Ministar Lestar Travel Guitar Review

ministar lestarI was going on a trip where space was at a premium, but I wanted to bring a guitar. I had heard good things about the Ministar Lestar guitar on an online chat and so I ordered one and received it really quickly. With the tool I needed included and in hand, I first picked the Lestar up and adjusted the truss bar. Then I took my time looking the Lestar over. I guess I had kind of expected it to be slightly shoddy workmanship because of its low price, but I was surprised to see that the instrument was free of rough fret ends and its wood had a nice and smooth decent finish.

It’s still difficult to call it a guitar, because it’s so super lightweight and there is no body, just a neck. It’s really strange and a little awkward to play at first, but now that I have gotten used to it I am still surprised by how easy it actually is to play! The neck holds twenty-two frets, and because I have rather small hands, I really like that the guitar is thin, too. It makes it so much easier for me that I am able to play for a lot longer. I find that I no longer miss the presence of the normal guitar body, and am enjoying more maneuverability while I’m playing.

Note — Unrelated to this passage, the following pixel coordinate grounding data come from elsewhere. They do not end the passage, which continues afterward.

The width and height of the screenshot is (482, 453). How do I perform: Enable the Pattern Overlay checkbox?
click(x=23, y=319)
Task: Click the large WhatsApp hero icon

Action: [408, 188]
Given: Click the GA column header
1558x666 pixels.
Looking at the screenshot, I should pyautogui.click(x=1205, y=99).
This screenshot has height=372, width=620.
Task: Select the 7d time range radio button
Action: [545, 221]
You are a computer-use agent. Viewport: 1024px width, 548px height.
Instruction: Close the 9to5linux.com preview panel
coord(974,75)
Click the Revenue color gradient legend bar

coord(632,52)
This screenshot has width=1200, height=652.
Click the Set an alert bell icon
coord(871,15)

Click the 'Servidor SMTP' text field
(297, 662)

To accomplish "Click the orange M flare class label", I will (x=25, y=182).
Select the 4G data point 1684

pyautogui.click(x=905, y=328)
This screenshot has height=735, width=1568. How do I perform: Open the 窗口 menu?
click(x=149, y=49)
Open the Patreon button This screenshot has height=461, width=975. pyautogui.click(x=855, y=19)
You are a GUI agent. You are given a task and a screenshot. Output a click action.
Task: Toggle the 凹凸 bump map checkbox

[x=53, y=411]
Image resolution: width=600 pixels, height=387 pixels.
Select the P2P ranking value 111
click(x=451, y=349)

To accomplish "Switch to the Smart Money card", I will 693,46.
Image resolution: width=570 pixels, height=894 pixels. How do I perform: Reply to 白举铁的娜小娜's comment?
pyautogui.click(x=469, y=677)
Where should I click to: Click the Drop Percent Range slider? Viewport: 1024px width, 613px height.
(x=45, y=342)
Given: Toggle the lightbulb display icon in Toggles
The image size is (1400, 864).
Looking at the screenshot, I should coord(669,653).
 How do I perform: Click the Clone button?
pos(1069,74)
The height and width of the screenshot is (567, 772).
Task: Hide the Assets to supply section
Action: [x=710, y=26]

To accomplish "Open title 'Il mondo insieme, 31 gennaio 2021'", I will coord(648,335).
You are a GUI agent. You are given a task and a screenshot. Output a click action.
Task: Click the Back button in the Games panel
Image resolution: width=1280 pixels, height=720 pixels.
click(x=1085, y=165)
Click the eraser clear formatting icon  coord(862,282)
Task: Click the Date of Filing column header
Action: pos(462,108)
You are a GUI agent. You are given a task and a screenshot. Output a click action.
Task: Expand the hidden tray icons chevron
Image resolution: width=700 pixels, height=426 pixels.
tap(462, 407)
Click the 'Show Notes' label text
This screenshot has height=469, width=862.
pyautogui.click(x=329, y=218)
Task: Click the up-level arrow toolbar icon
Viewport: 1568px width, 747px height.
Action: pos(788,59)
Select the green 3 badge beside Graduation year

Some full-size guitars come with way too many bells and whistles. The Lestar has just two: one button for volume, one for tone. Nice and simple, just like I like it. The action feels a lot like what you would find on a more expensive guitar, though. It’s slightly high, but still good. The sound I am getting out of the Ministar Lestar is surprising for such a small piece of wood. It’s gutsy and bluesy and is just what I need to play mini-concerts in my living room. I play a lot of classic rock and rock ballads and I am even able to get some funky distortion buzz out of it through my amp!

The Lestar seems like it’s going to hold up pretty well, too. The guitar feels solid and durable, and I think it’s going to last for a long time. My friends kind of made fun of me for playing it at first, at least until they played it. Even though they thought it looked really odd, they all admitted that it played well and sounded good.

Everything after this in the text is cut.